Sosyal demokratlar, sömürüyü sınırlandırmak, sosyal devleti kurmak, insan haklarını ve
özgürlükleri geliştirmek için, benimsedikleri yönetim biçimi olan demokrasiyi savunurlar.
 
Ve benimsedikleri evrensel değerlerin milliyetçi bir diskurla değersizleştirilmesinden
hoşlanmazlar.
Buna karşın Kemalistler, Atatürk kültünü, bir cemaat gibi içe kapanarak yaşatmayı adeta
varoluş biçimi olarak seçmişlerdir.
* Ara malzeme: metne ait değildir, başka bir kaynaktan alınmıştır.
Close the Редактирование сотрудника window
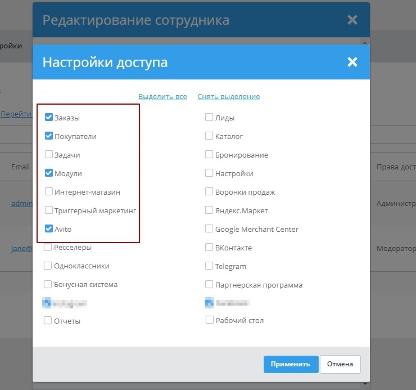pyautogui.click(x=352, y=20)
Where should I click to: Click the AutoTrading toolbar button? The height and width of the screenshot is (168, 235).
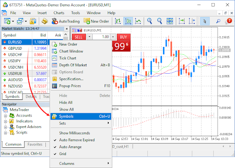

Atatürk’ün söyledikleri neredeyse “ayet” hükmündedir.
Atatürk’ün bu Cumhuriyet’in kurulmasına ön ayak olurken çağdaşlığı hedeflediği gerçeği
göz ardı edilir. Daha doğrusu, içi boşaltılmış bir çağdaşlık kavramı referans alınır.
 
Sonuç olarak, sosyal demokratlar evrensel sol değerleri savunurlar; Kemalistler ise
nasyonal sol değerleri savunuyorlar.
Birincilerin doğrultusu ılımlı sosyalizm iken; ikincilerin doğrultusu, çağdaş sol düşünceyi
imkânsız kılan milliyetçilikle maluldür.